Qu’est-ce qui fait que certains articles du premier mois de la guerre sont recueillis en 1916 dans le premier volume des Conditions de la victoire alors que d’autres ne le sont pas ? Sans doute dès 1916, la conscience de la part de Maurras que cette guerre marque un tournant. Il multipliera après guerre les articles et recueils pour tirer les leçons, s’appuyer sur la guerre pour envisager l’avenir, du Président Wilson à la nécessité du souvenir dans Les Nuits d’épreuve.
Août 1914, c’était aussi l’enthousiasme. On sait rétrospectivement, et Maurras savait dès 1916, que cet élan allait être déçu et que « À Berlin » resterait un cri jeté dans l’instant. On sait aussi que cet enthousiasme – et son « Nach Paris » symétrique – a eu son importance pour s’engager sans apercevoir les conséquences possibles dans une nouvelle guerre entre les deux pays devenus des puissances industrielles redoutables depuis leur dernier conflit.

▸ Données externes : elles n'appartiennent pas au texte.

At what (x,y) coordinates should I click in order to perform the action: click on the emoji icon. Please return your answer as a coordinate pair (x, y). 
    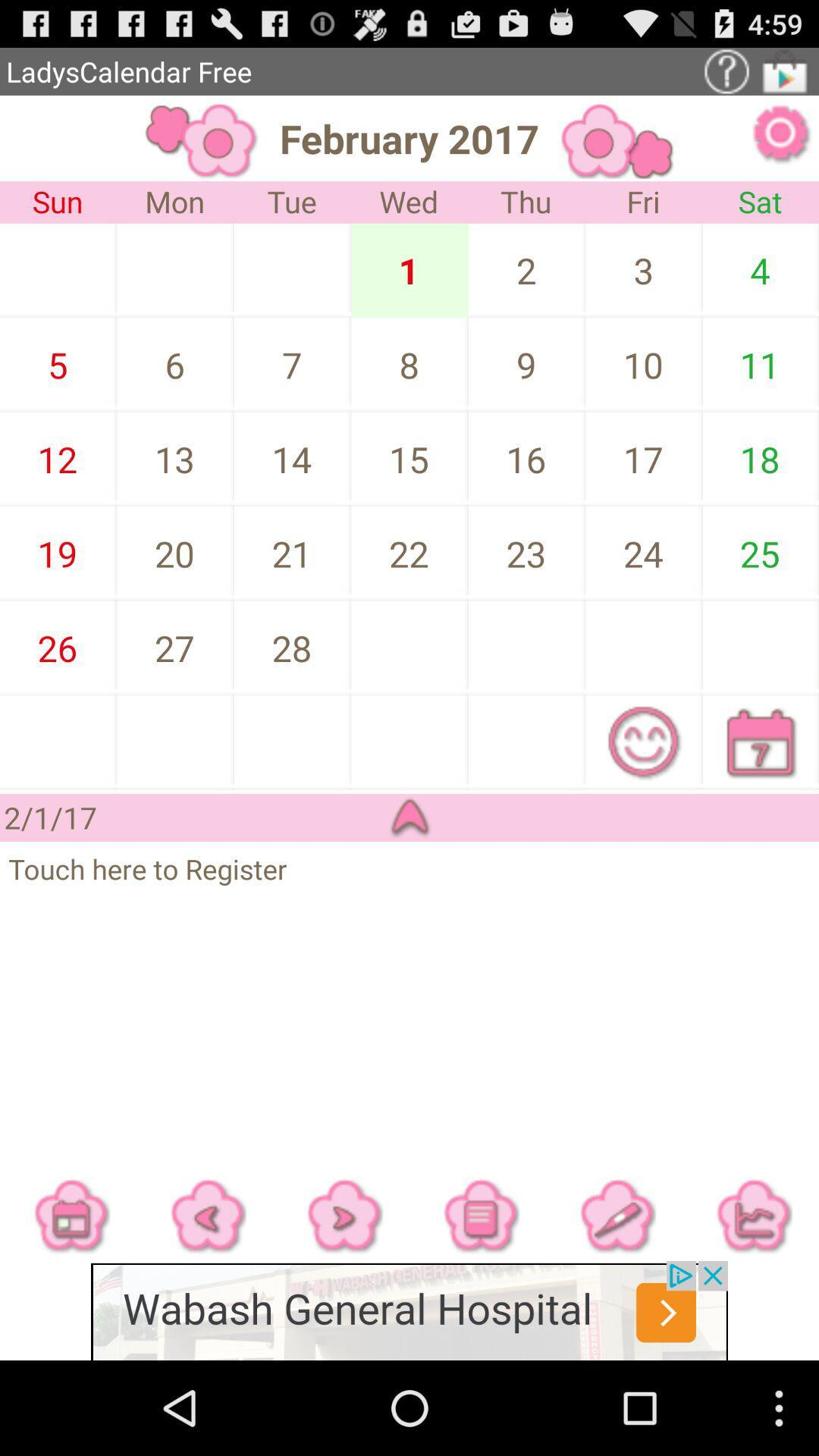
    Looking at the image, I should click on (644, 794).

Rien n’était si sûr en 1914. D’une part Maurras était comme beaucoup d’autres un enfant de 1870 : il était dès lors bien difficile d’imaginer une guerre de tranchées longue de plusieurs années. Et les premiers succès des armées françaises laissèrent penser à une reconquête facile des provinces perdues en 1870. Aller à Berlin comme Bismarck était venu proclamer à Versailles l’Empire allemand ne paraissait pas si improbable. Sans doute est-ce pour témoigner de cet enthousiasme fugitif que ce petit article du 10 août 1914 figure dans les Conditions de la victoire.